In the non-malaria groups, assessment of cytokine levels in uninfected Hb genotypes confirmed multiple roles of CXCL10 as a chemoattractant for monocytes and T cells and promoter of T cell adhesion to endothelial cells (22). CXCL10 functions as a T and natural killer (NK) cell trafficker (28). CXCL10 is elevated in HbSS- compared to HbAA- and independently discriminated between HbAA- and HbSS-, and was also significantly elevated in HbSC- compared to HbAA- (Figure 4, Supplement Figure 1). Previous studies have reported an important role of CXCL10 in SCD pathogenesis (29–31). A study assessing cytokine levels in SCA patients with and without albuminuria reported higher levels of CXCL10, CCL2, and IL-8 (also known as C-X-C motif ligand 8 CXCL8) in urine samples of children with albuminuria (31). CXCL10 is associated with severity in SCD. Therefore, alterations in CXCL10 levels in individuals with different Hb genotypes provides insight into the role of CXCL10 in SCD pathogenesis. When assessing malaria positive groups, the results indicated that CXCL10 levels were significantly elevated in HbAA+ vs HbAA- and for HbAS+ vs HbAS-. CXCL10 could be independently discriminated between HbAA+ vs HbAA- (Figures 1, 2, Supplement Figure 2). We also determined that circulating CXCL10 concentration correlated with RBC, WBC counts, and Hb (Figure 3) in concert with the tight association between CXCL10 and malaria pathogenesis (22). Increased expression of CXCL10 above basal levels has been linked to fatal cerebral malaria (28, 32, 33). The differential expression of CXCL10 in different Hb genotypes suggests a role of Hb genotype in RBC and WBC counts as well as Hb levels and CXCL10 expression. This could suggest potential crosstalk between inflammatory pathways and Hb genotype that may regulate malaria outcomes. There may be hitherto unreported crosstalk between signaling pathways of inflammatory factors, RBC and WBC counts, and Hb genotypes that may regulate malaria outcome.

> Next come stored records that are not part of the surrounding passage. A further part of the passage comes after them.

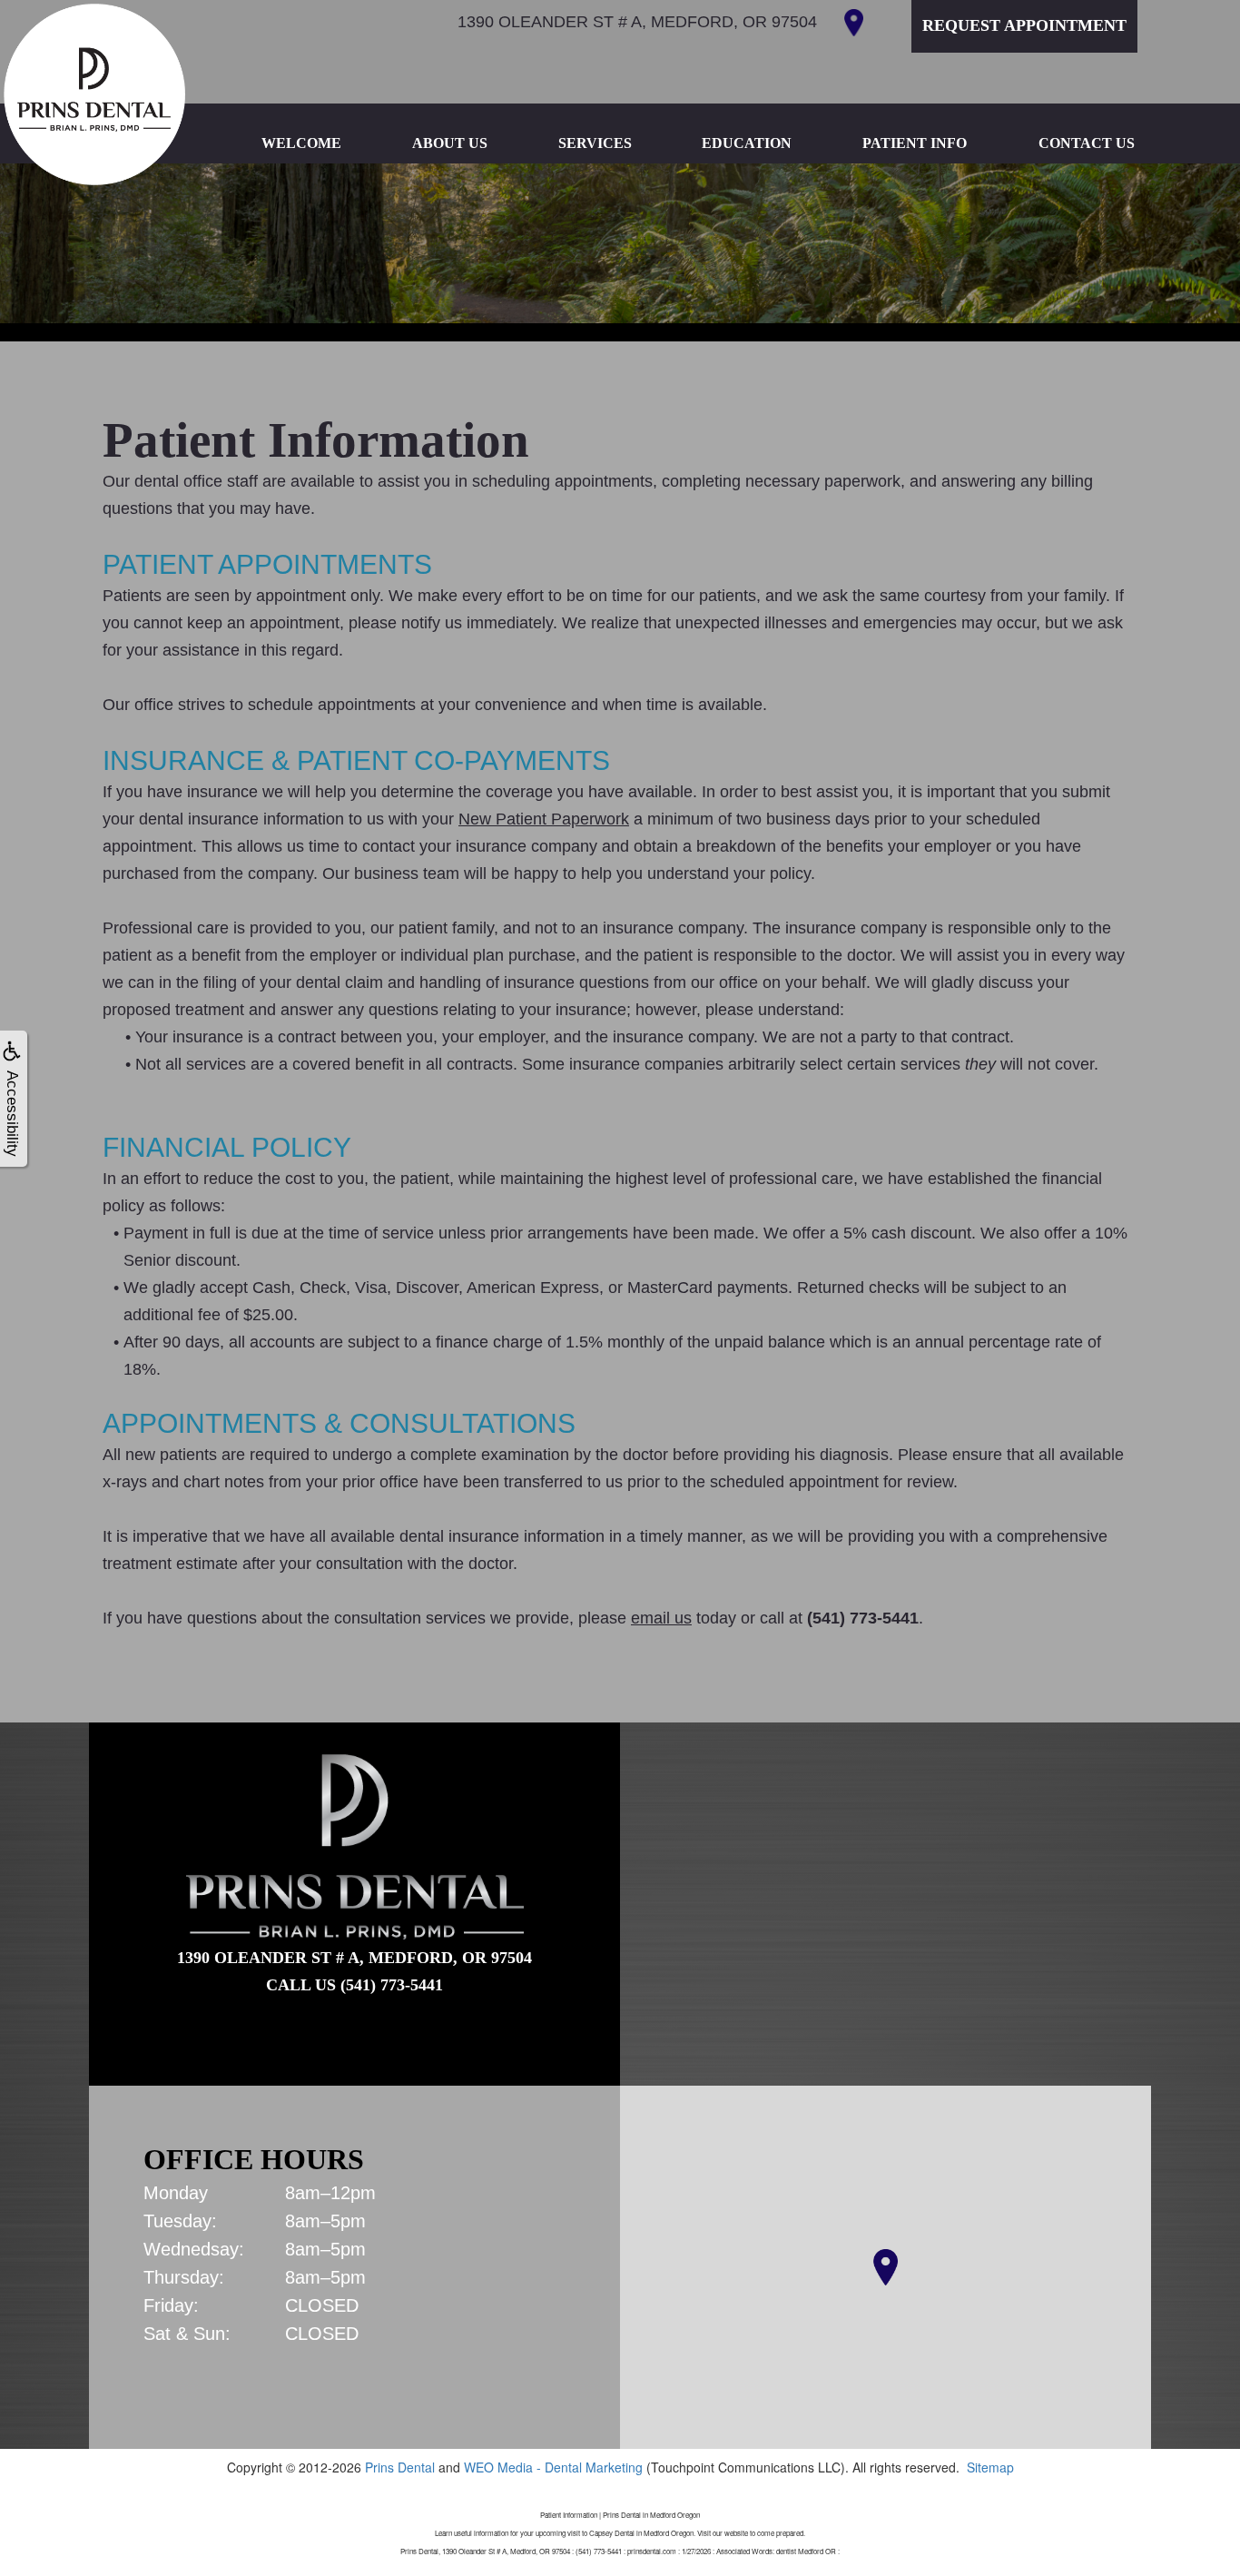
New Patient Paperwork (543, 819)
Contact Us (1086, 143)
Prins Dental (400, 2467)
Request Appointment (1024, 25)
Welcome (301, 143)
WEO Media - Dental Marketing (553, 2467)
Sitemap (990, 2467)
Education (747, 143)
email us (661, 1618)
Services (595, 143)
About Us (449, 143)
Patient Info (914, 143)
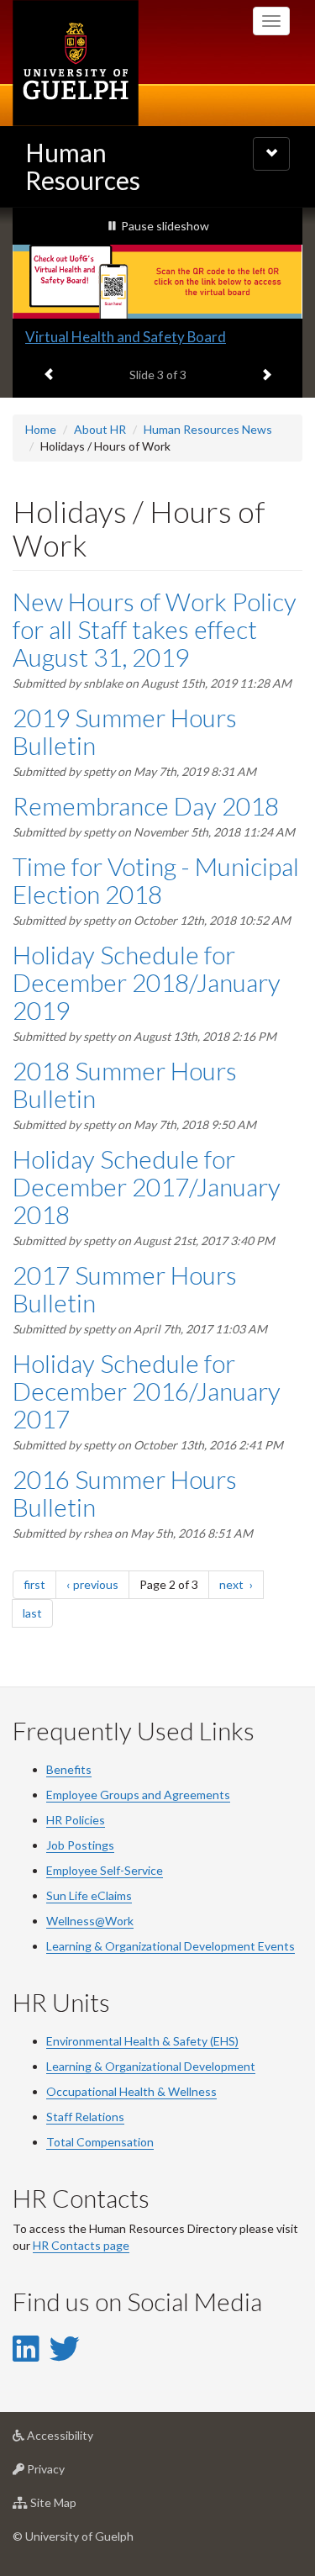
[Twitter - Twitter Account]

TNF-α activates endothelial cells and neutrophils (34). In the non-malaria conditions, TNF-α was significantly elevated in HbSS- compared to HbAA- (Supplement Figure 1). In the literature, TNF-α increases the risk of stroke in SCA patients, and SCA patients with higher levels of TNF-α had more frequent leg ulcers, acute chest syndrome, femoral necrosis, and recurrent infection (34). Since TNF-α independently discriminated between HbAA- vs HbSS- (Figure 4) it seems that the differential expression of TNF-α could be a result of differential activation of endothelial cells and neutrophils driven by hemoglobin status and that TNF-α may be a potential biomarker of HbSS. Understanding the impact of different cytokine profiles on each Hb genotype allows for a better understanding of the correlation between Hb genotypes and protection against malaria. However, when assessing TNF-α and Hb genotypes when compared with and without malaria there was no tight association, but there was an increasing trend in TNF-α levels in malaria positive groups (Figure 1). Higher plasmaconcentrations of TNF-α were reported in severe malaria cases compared to uncomplicated malaria in Sri Lanka (35). One study in mice reported a reduction in CXCL10, TNF-α, and CCL2 levels when treated with artesunate and recombinant human erythropoietin and a resulting increase in survival rates and improved blood-brain barrier integrity (36). Therefore, CXCL10 and TNF-α may be good candidates for predicting the severity of HbSS based on inflammation response compared to HbAA individuals.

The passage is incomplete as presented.